The woman asked me if she could help and then directed me to aisle 12, where they keep the children's cold medicine.
I crouched in the aisle, blearily reading labels, trying to figure out if I needed "Cold and Congestion," "Fever and Cough," "Cough and Cold," "Cough+DM," or the catch-all: "Severe Cold." And deciding that I probably needed the reading glasses in aisle 7 instead.
The woman came by again. "Can I help?"
I picked up a box. "I think this will do it," I said, not at all sure that it would. I think I have been trying to help Ethan fight this same bug since early December, some sort of zombie virus that keeps resurrecting itself.
She said, "You look like you've been up all night with a sick kid."
Well, okay then. I smiled weakly and took a little offense.
Until I caught sight of myself in the car window.
She was being generous.
I looked like I'd been up all night for three straight weeks, with breaks during the day to go to my job at a Siberian work camp.

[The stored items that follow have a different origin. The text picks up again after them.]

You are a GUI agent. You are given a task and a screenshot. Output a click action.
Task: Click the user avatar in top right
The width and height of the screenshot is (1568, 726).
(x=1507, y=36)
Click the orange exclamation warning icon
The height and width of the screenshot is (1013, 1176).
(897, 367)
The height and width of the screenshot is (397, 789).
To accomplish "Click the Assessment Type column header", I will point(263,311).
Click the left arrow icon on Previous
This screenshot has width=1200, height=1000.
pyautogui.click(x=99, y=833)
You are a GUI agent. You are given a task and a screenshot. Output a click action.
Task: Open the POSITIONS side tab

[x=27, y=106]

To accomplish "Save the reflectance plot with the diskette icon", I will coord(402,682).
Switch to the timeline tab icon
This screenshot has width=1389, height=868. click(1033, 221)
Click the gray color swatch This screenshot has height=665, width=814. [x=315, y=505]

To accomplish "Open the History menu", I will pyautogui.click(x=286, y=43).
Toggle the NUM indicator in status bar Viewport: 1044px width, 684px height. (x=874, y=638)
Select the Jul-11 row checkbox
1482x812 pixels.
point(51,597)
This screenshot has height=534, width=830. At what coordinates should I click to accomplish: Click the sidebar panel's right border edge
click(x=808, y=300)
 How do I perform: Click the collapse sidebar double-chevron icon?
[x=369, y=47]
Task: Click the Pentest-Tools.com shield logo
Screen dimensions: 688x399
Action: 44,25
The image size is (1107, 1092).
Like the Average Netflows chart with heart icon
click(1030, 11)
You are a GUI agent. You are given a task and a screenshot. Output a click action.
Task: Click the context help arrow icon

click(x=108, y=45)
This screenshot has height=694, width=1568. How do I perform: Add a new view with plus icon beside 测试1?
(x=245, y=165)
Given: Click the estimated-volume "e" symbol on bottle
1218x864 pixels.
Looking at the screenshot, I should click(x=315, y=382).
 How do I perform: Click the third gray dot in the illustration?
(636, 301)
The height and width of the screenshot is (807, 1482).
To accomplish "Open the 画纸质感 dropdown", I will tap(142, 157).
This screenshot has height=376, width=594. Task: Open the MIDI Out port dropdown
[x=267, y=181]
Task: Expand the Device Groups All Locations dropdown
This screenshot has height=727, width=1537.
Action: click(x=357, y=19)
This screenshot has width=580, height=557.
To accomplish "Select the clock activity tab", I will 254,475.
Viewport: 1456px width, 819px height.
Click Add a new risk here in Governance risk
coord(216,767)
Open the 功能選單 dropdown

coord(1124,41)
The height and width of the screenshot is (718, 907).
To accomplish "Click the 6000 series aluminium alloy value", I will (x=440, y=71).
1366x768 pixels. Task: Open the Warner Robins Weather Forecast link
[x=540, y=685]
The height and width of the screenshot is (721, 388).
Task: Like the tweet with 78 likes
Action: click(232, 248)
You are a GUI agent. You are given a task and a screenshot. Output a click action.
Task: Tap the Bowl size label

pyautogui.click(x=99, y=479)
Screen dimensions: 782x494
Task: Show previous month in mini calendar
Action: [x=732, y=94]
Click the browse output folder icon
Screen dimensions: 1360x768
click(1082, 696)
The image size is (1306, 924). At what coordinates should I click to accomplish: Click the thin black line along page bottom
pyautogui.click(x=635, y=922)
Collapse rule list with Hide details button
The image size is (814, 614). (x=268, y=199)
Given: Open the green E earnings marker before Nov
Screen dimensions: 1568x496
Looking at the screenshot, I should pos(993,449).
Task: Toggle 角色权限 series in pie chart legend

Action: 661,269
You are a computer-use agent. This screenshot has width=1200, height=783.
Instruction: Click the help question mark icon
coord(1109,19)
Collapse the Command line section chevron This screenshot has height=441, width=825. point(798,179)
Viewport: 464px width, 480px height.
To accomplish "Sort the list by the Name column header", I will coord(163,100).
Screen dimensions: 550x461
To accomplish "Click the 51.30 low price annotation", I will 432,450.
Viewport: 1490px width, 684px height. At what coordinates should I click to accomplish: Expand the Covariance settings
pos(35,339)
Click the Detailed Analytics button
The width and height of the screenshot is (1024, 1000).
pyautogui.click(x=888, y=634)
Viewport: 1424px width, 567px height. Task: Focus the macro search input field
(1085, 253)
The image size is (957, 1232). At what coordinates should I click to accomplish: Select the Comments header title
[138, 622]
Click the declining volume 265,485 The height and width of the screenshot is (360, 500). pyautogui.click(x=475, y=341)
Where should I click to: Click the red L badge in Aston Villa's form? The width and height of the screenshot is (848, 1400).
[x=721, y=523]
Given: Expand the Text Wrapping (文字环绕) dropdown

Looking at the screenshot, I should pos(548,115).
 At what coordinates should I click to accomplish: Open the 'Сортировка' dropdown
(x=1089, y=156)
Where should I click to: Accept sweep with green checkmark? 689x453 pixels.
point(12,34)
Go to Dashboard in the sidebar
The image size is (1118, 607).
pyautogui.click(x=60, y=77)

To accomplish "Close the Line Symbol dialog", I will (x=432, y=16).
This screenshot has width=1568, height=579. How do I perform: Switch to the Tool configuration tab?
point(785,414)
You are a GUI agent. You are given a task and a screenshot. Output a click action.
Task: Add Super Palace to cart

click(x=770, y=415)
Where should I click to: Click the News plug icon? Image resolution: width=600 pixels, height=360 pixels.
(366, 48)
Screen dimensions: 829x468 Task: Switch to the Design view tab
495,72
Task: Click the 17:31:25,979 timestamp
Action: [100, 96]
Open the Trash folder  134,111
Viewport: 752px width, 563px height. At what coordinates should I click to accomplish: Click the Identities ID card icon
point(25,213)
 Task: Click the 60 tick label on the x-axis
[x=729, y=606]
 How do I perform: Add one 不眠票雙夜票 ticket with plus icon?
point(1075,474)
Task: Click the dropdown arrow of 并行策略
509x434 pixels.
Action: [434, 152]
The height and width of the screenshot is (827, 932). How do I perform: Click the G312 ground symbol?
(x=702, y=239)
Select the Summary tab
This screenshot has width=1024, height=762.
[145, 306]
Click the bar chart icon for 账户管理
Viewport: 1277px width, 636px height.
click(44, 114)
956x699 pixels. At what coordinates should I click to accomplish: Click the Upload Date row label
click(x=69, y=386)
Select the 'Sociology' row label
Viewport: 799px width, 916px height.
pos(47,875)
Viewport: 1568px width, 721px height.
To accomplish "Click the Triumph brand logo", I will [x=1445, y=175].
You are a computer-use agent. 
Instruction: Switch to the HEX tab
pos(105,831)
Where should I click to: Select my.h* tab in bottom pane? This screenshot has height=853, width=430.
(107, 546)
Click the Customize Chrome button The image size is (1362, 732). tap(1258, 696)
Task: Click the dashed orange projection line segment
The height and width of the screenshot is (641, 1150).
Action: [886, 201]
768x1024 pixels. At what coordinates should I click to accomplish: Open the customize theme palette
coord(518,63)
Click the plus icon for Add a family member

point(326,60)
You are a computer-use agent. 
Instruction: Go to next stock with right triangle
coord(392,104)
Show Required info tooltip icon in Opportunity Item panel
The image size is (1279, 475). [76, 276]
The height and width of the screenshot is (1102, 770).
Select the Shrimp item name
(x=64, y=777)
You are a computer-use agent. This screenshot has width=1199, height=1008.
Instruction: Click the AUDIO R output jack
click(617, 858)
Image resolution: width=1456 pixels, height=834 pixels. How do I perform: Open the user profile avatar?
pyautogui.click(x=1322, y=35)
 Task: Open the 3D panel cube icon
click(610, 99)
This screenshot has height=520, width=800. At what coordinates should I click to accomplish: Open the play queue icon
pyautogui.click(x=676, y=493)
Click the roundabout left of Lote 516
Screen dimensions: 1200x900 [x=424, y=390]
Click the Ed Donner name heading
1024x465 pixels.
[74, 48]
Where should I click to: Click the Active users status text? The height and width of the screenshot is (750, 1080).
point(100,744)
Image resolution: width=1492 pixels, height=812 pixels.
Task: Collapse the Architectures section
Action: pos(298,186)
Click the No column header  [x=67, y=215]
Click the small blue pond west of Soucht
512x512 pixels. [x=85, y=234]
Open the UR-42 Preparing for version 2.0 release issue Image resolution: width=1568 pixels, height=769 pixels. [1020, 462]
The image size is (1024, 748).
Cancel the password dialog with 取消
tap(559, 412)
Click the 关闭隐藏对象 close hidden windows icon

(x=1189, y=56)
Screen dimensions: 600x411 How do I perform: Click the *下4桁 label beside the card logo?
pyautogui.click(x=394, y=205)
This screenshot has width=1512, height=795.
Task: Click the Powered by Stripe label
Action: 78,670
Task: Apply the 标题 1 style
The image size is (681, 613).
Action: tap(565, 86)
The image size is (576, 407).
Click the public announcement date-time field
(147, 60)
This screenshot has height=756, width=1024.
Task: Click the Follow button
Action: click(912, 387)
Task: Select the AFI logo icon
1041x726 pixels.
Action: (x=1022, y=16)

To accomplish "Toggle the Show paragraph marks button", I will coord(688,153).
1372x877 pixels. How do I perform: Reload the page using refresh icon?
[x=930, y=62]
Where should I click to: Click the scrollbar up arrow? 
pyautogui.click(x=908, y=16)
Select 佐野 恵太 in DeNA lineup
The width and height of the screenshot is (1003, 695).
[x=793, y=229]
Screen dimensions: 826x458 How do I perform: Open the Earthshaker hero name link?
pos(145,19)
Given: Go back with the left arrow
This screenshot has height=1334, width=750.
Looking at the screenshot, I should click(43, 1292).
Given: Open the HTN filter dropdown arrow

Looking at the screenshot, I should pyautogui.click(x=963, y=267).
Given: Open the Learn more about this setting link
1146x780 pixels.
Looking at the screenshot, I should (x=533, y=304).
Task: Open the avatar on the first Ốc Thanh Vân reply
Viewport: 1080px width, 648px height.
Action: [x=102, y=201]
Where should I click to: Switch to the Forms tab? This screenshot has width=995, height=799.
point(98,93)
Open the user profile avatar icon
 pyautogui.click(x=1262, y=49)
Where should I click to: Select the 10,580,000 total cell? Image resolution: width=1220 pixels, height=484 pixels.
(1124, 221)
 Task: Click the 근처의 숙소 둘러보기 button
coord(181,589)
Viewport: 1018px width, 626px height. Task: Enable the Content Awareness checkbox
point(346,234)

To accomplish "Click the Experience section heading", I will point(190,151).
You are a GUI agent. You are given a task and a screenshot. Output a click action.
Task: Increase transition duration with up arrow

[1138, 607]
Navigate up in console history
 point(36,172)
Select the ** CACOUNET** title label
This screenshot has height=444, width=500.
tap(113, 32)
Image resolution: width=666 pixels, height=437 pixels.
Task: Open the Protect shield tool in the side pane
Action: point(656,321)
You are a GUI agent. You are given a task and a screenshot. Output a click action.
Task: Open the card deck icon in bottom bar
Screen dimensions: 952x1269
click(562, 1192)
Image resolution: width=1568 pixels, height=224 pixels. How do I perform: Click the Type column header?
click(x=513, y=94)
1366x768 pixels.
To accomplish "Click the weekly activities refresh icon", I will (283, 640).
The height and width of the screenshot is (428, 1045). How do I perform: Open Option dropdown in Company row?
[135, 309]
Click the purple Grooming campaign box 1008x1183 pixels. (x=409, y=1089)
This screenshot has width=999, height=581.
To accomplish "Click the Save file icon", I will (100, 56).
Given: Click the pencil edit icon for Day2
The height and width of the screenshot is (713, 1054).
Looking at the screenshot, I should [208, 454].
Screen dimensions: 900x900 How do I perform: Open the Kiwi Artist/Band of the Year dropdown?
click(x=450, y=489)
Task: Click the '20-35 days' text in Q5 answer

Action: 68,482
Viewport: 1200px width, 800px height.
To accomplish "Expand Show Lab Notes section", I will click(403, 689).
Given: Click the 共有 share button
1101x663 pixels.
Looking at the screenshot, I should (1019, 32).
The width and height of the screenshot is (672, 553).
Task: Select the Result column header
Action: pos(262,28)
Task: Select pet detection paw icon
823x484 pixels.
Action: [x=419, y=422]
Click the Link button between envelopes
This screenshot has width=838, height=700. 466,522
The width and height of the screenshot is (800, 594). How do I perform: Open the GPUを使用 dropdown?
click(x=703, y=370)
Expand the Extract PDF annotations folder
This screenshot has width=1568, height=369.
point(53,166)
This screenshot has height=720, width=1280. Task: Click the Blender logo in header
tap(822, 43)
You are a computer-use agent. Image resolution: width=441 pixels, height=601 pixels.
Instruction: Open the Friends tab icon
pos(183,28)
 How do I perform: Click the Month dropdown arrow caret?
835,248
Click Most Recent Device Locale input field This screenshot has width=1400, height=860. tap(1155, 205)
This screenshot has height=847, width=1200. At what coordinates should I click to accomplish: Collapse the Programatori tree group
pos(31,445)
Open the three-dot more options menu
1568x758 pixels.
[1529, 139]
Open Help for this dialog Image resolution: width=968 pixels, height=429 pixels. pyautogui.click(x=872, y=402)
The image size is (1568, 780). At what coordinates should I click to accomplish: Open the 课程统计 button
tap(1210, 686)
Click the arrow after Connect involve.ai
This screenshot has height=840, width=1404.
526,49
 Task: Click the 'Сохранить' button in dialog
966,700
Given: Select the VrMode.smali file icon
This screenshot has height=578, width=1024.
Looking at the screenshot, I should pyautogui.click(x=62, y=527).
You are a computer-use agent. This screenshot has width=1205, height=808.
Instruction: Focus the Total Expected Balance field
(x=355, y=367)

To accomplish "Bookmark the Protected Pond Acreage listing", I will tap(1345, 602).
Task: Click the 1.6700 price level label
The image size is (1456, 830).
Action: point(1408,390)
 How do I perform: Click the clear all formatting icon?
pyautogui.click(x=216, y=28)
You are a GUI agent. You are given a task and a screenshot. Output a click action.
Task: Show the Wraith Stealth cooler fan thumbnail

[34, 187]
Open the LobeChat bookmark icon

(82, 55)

It was not pretty. Deathly pale, hair askew, bags as big as jet-puffed marshmallows under and over my eyes, the skin bruised and blackened by yesterday's smudged mascara. My teeth were coated in thick sleep-slime, and at the corners of my consciousness I could just smell myself.
Well, okay then.
I have disinfected every surface. I have wiped down the door handles, the light switches, the desks, the countertops, and the door jams. I have washed the sheets and the backpacks and every jacket Ethan owns. I have lathered his boney spine and long, thin feet in essential oils and vapor rub. I have filled him full of vitamin C, cough suppressants, probiotics, the flu vaccine, fever reducers, and immune system boosters. I have given him fluids and rest and instructions to wash his hands after every class. I have run the humidifier, the nebulizer, and the tired path to the drugstore.
But I can't beat it.
Every ten days it shows up again.
I'm starting to get paranoid.
What am I missing?
I told Savannah I was going to send her to school with a can of Lysol wipes so that she could wipe down the inside and outside of his locker. And all the handles of the classrooms while she was at it. She looked at me, horrified.
But I'm desperate. It's the freaking viral zombie apocalypse.
And apparently, I may already look like one of the walking dead.